Helical peptides derived from lactoferrin bind hepatitis C virus envelope protein E2.

Hepatitis C virus is a major cause of chronic hepatitis, liver cirrhosis, and hepatocellular carcinoma infecting more than 170 million people. Hepatitis C virus envelope 2 glycoprotein (E2) binds several cell-surface molecules that act as receptor candidates mediating hepatitis C virus entry into hepatocytes. Peptides derived from human lactoferrin have been shown to bind hepatitis C virus-E2 protein thereby preventing hepatitis C virus entry in cultured hepatocytes. In this study, starting from a 33-residue human lactoferrin-derived peptide, a number of biotin-linked alpha-peptides were synthesized and investigated for their E2 protein binding activity.

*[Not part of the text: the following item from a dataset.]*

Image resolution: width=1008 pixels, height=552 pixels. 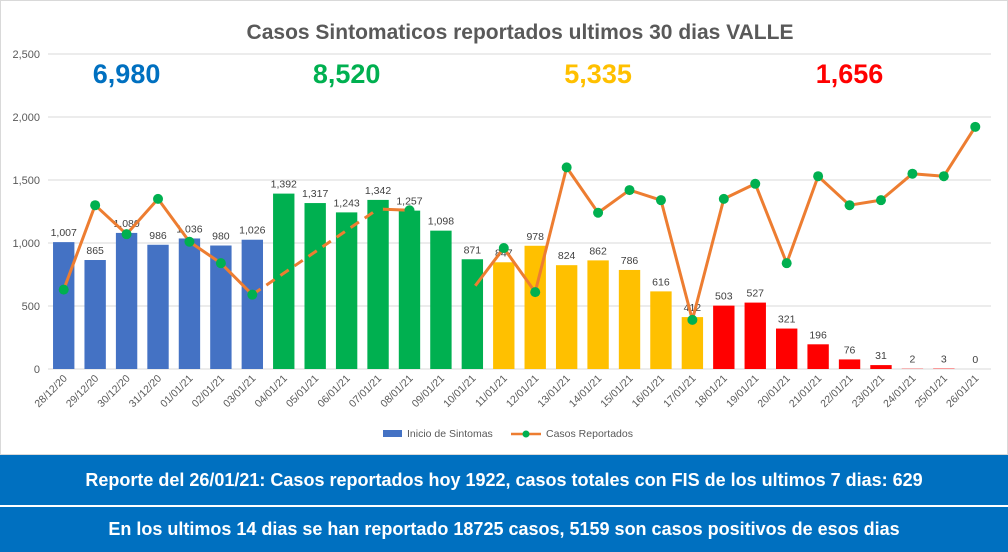 I want to click on bar-data-label: 1,243, so click(x=346, y=203).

E2 protein from hepatitis C virus genotype 1b was expressed in 293 human embryonic kidney cells and purified using affinity chromatography. A biotin-streptavidin based binding assay was developed to determine the binding affinity of the synthetic peptides for E2 protein. Two of the peptides bound E2 specifically with submicromolar to low micromolar affinity [equilibrium dissociation constant (K(d)) of 0.569 and 28.8 microM]. Further, these two peptides had the highest helical content in solution as observed by circular dichroism spectroscopy, suggesting that binding affinity increases with increase in helicity. These results have provided new lead peptides for future investigations of hepatitis C virus entry inhibitors that may provide an interesting approach to prevent hepatitis C virus infectivity.